After he published his discoveries, Harvey became famous throughout Europe, where he demonstrated his theory through public vivisections. Although his ideas met with vociferous opposition, they eventually triumphed and Harvey became renowned as the only man in the history of natural philosophy to live to see a revolutionary theory gain wide currency. But just as intellectual ideas could be toppled, so too could kings. When Charles I was overthrown during the Civil War of the 1640s, his loyal court physician fell also, and Harvey, an unrepentant Royalist, was banished from London under the English Republic. He died in the late 1650s, a gout-ridden, melancholy man, uncertain of his achievement.

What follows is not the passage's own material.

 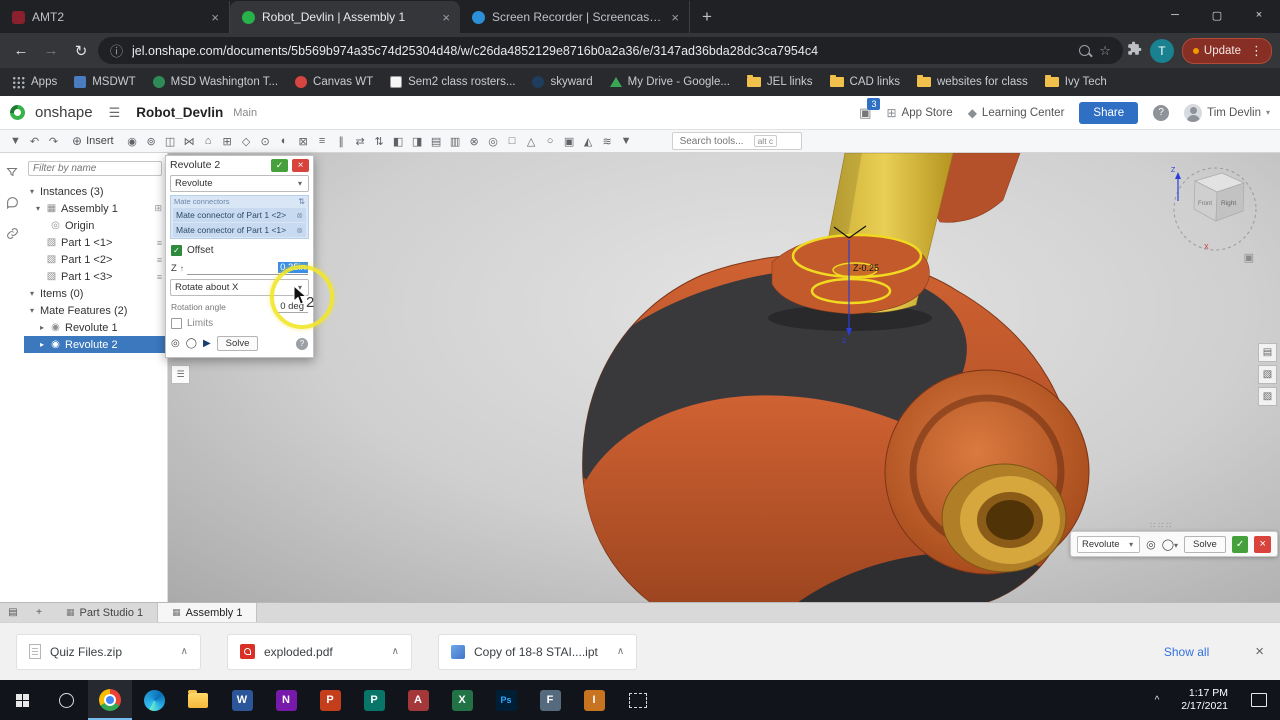 What do you see at coordinates (1186, 652) in the screenshot?
I see `show-all-downloads-link: Show all` at bounding box center [1186, 652].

A victim of the political turmoil of the times, William Harvey was nevertheless the mainspring of vast historical changes in anatomy and physiology. Wright's biography skillfully repositions Harvey as a man who embodied the intellectual and cultural spirit of his age, and launched a revolution that would continue to run its course long after his death.
PUBLISHERS WEEKLY
Wright's (Built of Books: How Reading Defined the Life of Oscar Wilde) "biography of an idea as much as... of a man" presents a wonderful portrait not only of physician William Harvey but also of the changing face of the study of medicine and scientific inquiry in Europe in the early 17th century. In 1628, the socially ambitious and "very cholerique" Harvey shook up the world of anatomy by presenting the radical idea that the heart pumped blood, which then circulated rapidly through both arteries and veins opposing the revered Galen's ideas about the role of the heart, arteries, and veins. Harvey challenged the medical establishment with private experiments on lower animals and public presentations of the forceful expulsion of blood from a dog's punctured pulmonary artery. Bold recreations of such events in Harvey's life are interspersed with essays illuminating the context in which he developed his ideas, such as the history of animal vivisection as a model for human anatomy. Other essays muse on broader cultural concepts such as metaphorical understandings of the heart and the extension of Harvey's ideas even beyond where he himself was comfortable. Wright pulls these threads together to create an enjoyably enlightening history of science, with more than enough background included to make this worthwhile for a general academic audience. 36 illus.